_Goal of the exercise_
Each record should be reproduced exactly.

_Input data_
----------
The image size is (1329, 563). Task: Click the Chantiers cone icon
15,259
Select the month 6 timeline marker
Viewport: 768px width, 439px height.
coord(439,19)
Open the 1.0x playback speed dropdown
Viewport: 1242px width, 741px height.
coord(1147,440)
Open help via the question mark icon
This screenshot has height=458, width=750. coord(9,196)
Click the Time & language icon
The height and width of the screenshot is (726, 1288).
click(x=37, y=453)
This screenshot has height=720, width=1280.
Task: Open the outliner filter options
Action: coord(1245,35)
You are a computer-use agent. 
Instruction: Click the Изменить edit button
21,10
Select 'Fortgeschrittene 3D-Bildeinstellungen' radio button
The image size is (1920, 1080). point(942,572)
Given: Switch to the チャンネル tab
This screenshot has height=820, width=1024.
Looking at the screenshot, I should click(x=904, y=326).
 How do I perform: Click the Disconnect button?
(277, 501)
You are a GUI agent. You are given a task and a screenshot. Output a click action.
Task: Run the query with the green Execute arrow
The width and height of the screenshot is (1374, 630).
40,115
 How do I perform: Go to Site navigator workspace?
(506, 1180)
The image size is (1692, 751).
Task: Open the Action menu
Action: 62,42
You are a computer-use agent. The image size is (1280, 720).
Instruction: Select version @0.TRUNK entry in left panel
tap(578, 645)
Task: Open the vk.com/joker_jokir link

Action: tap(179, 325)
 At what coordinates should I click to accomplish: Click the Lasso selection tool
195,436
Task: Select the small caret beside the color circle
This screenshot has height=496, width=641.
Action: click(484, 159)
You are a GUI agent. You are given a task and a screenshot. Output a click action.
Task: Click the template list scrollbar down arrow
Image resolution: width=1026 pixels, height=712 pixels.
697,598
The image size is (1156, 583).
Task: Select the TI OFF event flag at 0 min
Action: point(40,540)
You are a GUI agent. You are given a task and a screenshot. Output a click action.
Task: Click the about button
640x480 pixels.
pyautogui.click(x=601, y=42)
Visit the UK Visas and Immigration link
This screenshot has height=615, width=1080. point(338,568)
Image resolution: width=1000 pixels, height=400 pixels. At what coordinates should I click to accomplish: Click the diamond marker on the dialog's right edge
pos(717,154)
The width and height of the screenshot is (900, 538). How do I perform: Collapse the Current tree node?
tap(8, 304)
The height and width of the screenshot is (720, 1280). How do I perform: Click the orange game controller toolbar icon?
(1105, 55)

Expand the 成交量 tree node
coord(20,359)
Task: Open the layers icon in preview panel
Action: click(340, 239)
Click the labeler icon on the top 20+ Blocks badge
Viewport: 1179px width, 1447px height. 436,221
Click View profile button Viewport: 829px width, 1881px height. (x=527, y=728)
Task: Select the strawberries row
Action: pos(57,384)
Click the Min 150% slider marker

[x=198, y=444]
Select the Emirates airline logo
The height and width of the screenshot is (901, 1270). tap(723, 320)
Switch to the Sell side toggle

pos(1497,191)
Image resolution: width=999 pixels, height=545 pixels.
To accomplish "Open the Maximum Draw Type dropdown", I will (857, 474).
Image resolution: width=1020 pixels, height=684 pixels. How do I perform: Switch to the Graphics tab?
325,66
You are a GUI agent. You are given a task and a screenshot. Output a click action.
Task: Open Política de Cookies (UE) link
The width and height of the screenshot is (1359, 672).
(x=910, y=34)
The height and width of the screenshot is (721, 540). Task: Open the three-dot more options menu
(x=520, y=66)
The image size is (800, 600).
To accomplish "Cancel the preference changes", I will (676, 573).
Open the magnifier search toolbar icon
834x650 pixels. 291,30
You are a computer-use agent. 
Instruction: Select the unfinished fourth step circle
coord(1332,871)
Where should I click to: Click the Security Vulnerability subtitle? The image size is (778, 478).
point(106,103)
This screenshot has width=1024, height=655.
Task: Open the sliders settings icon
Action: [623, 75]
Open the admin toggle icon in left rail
----------
_Answer section_
The image size is (1329, 563). Task: Click the Chantiers cone icon
15,259
Select the month 6 timeline marker
Viewport: 768px width, 439px height.
coord(439,19)
Open the 1.0x playback speed dropdown
Viewport: 1242px width, 741px height.
coord(1147,440)
Open help via the question mark icon
This screenshot has height=458, width=750. coord(9,196)
Click the Time & language icon
The height and width of the screenshot is (726, 1288).
click(x=37, y=453)
This screenshot has height=720, width=1280.
Task: Open the outliner filter options
Action: coord(1245,35)
You are a computer-use agent. 
Instruction: Click the Изменить edit button
21,10
Select 'Fortgeschrittene 3D-Bildeinstellungen' radio button
The image size is (1920, 1080). point(942,572)
Given: Switch to the チャンネル tab
This screenshot has height=820, width=1024.
Looking at the screenshot, I should click(x=904, y=326).
 How do I perform: Click the Disconnect button?
(277, 501)
You are a GUI agent. You are given a task and a screenshot. Output a click action.
Task: Run the query with the green Execute arrow
The width and height of the screenshot is (1374, 630).
40,115
 How do I perform: Go to Site navigator workspace?
(506, 1180)
The image size is (1692, 751).
Task: Open the Action menu
Action: 62,42
You are a computer-use agent. The image size is (1280, 720).
Instruction: Select version @0.TRUNK entry in left panel
tap(578, 645)
Task: Open the vk.com/joker_jokir link

Action: tap(179, 325)
 At what coordinates should I click to accomplish: Click the Lasso selection tool
195,436
Task: Select the small caret beside the color circle
This screenshot has height=496, width=641.
Action: click(484, 159)
You are a GUI agent. You are given a task and a screenshot. Output a click action.
Task: Click the template list scrollbar down arrow
Image resolution: width=1026 pixels, height=712 pixels.
697,598
The image size is (1156, 583).
Task: Select the TI OFF event flag at 0 min
Action: point(40,540)
You are a GUI agent. You are given a task and a screenshot. Output a click action.
Task: Click the about button
640x480 pixels.
pyautogui.click(x=601, y=42)
Visit the UK Visas and Immigration link
This screenshot has height=615, width=1080. point(338,568)
Image resolution: width=1000 pixels, height=400 pixels. At what coordinates should I click to accomplish: Click the diamond marker on the dialog's right edge
pos(717,154)
The width and height of the screenshot is (900, 538). How do I perform: Collapse the Current tree node?
tap(8, 304)
The height and width of the screenshot is (720, 1280). How do I perform: Click the orange game controller toolbar icon?
(1105, 55)

Expand the 成交量 tree node
coord(20,359)
Task: Open the layers icon in preview panel
Action: click(340, 239)
Click the labeler icon on the top 20+ Blocks badge
Viewport: 1179px width, 1447px height. 436,221
Click View profile button Viewport: 829px width, 1881px height. (x=527, y=728)
Task: Select the strawberries row
Action: pos(57,384)
Click the Min 150% slider marker

[x=198, y=444]
Select the Emirates airline logo
The height and width of the screenshot is (901, 1270). tap(723, 320)
Switch to the Sell side toggle

pos(1497,191)
Image resolution: width=999 pixels, height=545 pixels.
To accomplish "Open the Maximum Draw Type dropdown", I will (857, 474).
Image resolution: width=1020 pixels, height=684 pixels. How do I perform: Switch to the Graphics tab?
325,66
You are a GUI agent. You are given a task and a screenshot. Output a click action.
Task: Open Política de Cookies (UE) link
The width and height of the screenshot is (1359, 672).
(x=910, y=34)
The height and width of the screenshot is (721, 540). Task: Open the three-dot more options menu
(x=520, y=66)
The image size is (800, 600).
To accomplish "Cancel the preference changes", I will (676, 573).
Open the magnifier search toolbar icon
834x650 pixels. 291,30
You are a computer-use agent. 
Instruction: Select the unfinished fourth step circle
coord(1332,871)
Where should I click to: Click the Security Vulnerability subtitle? The image size is (778, 478).
point(106,103)
This screenshot has width=1024, height=655.
Task: Open the sliders settings icon
Action: [623, 75]
Open the admin toggle icon in left rail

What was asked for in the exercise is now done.